- _Extrait du texte_:
****************************************

Estimés à plus de 900 000, ils ont, pour la plupart, été réalisé entre le XIIIe, pour les plus vieux d'entre eux et le XIXe siècle. Les sujets qui y sont abordés sont vastes. On y trouve des traités politiques, de climatologie, de médecine... Des informations sur le cours du sel et des épices, les ventes, des actes de justice, des précis de grammaire. On y retrouve également des conseils sur les relations sexuelles, des mises en garde sur les méfaits du tabac, des explications sur les bienfaits de la prière en commun ou encore de la littérature notamment de la poésie et de la fiction. Des extraits, de manuscrits traduits sont présents dans le livre. Nous avons  par exemple le traité de Abdul Karim al-Maguly, conseiller de l'empereur Aski Mohamed, intitulé : "A propos des bon principes de gouvernement" datant XVe siècle. Il semble que la "genèse de cet écrit (soit) très similaire à celle du Prince de Machiavel" p76, essai écrit, beaucoup plus tard, au XVIIe siècle.

On retrouve ces manuscrits à Tombouctou, à Djenné au Mali, Chinguetti en Mauritanie ou encore Agadez au Niger. "Cette diversité des endroits où vous pouvez les trouver est l'expression de la connaissance nomade dans le XIVe siècle". Toutefois, il serait plus de 100 000 dans la seule ville de Tombouctou et sa région. On les retrouve dans des bibliothèques familiales, entassés par dizaine dans des coffres poussiéreux. Ils sont également nombreux à la bibliothèque Ahmed Baba, du nom du célèbre érudit de l'époque qui dès 1615, dans Échelle pour s'élever à la condition juridique des Soudanais réduits en esclavage, rejette le mythe de la malédiction de Cham en s'opposant à l'esclavage et à la déshumanisation de l'esclave.
Les auteurs nous parlent également de quelques uns des ces érudits, prolifiques, parfois issus d'une seule et même famille; comme la famille Kounta, à qui l'on doit à elle seule, plus de 500 manuscrits... Ce explique que certaines bibliothèques familiales soient si riches.

Ces manuscrits sont pour la plupart, rédigés en Ajami. Il s'agit de la transcription en alphabet arabe des langues vernaculaires de la région tels que le peul, le bambara, le Swahili, le  wolof ou  l'haoussa. Cependant, peu de personnes parlent ou comprennent l'Ajami aujourd'hui; ce qui rend leur déchiffrage difficile.

Au-delà de l'histoire de ces Manuscrits, les auteurs nous font replonger dans l'histoire même de cette région du continent, notamment de Tombouctou, cité florissante, qui au XVe siècle, à l'époque de l'Empire Songhaï , constitue le carrefour du sel et de l'or. Le commerce fervent connu par la région pendant deux siècles permettra l'éclosion d'un foyer intellectuel où se créeront, autour d'endroits emblématiques de la ville, telle que la mosquée de Sankoré ou encore la mosquée de Djingareyber, de nombreuses écoles, rassemblant dans leur ensemble près de 25 000 étudiants, venant de toute l'Afrique : de Fès, du Caire, de l'empire du Ghana... Ces élèves sont réunis devant des Ulémas, accompagnés de copistes, qui reproduisent fidèlement tout ce qui est dit.  D'après Jean Michel Djian "cette économie fondée sur la connaissance, organisé depuis des siècles, n'a pas d'autre équivalent dans d'autres régions de l'Afrique."

****************************************

- _Extraits des données_:

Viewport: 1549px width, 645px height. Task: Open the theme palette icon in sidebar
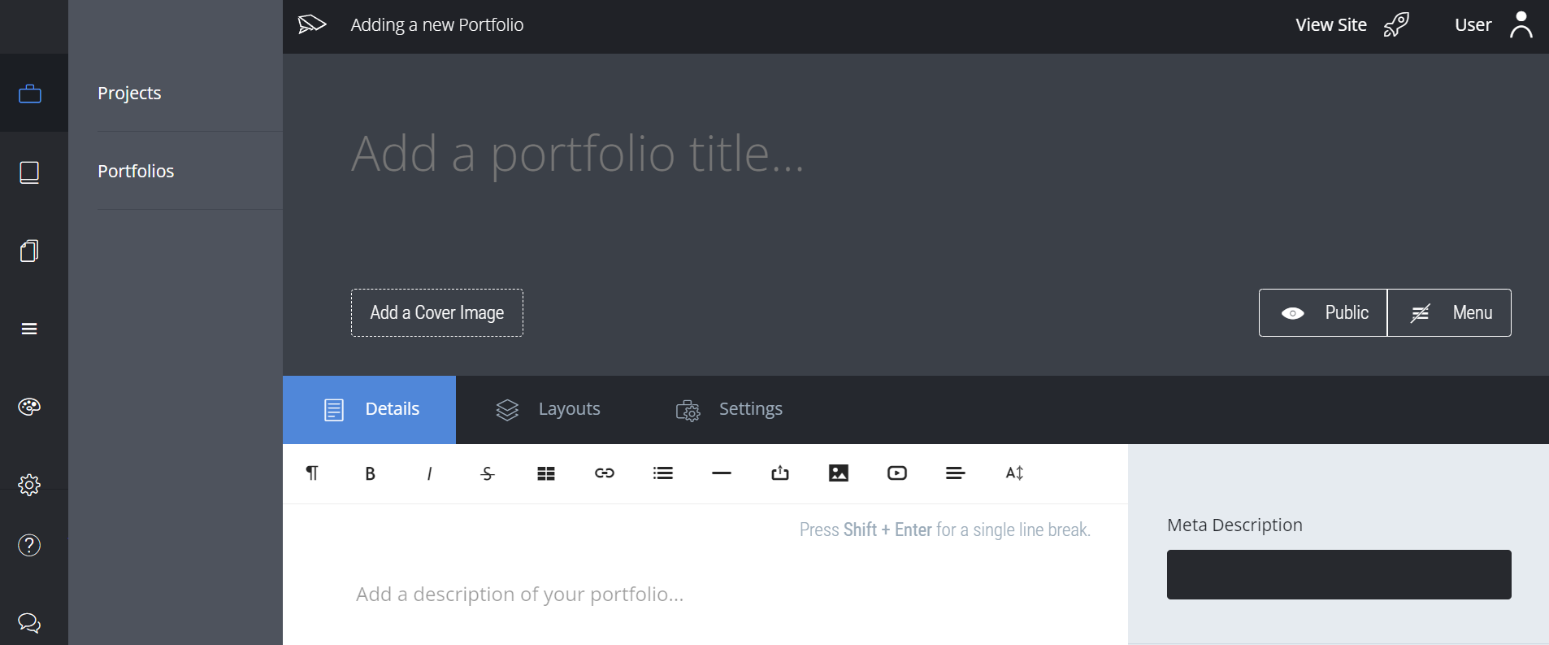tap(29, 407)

****************************************

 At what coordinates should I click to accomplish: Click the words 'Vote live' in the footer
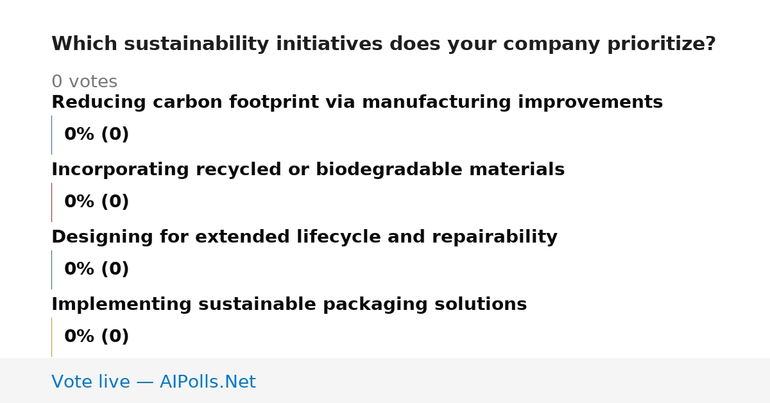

****************************************

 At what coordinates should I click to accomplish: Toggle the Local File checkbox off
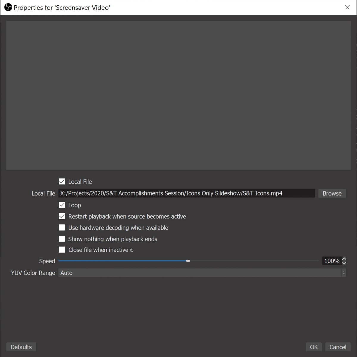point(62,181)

****************************************

- _Travail à réaliser_: Recopiez fidèlement le passage du texte sur les manuscrits de Tombouctou qui s'ouvre sur les mots contenant « Ces manuscrits sont » et se clôt sur « leur déchiffrage difficile. ». Seul le texte doit servir de référence.

- _Solution proposée_:
Ces manuscrits sont pour la plupart, rédigés en Ajami. Il s'agit de la transcription en alphabet arabe des langues vernaculaires de la région tels que le peul, le bambara, le Swahili, le  wolof ou  l'haoussa. Cependant, peu de personnes parlent ou comprennent l'Ajami aujourd'hui; ce qui rend leur déchiffrage difficile.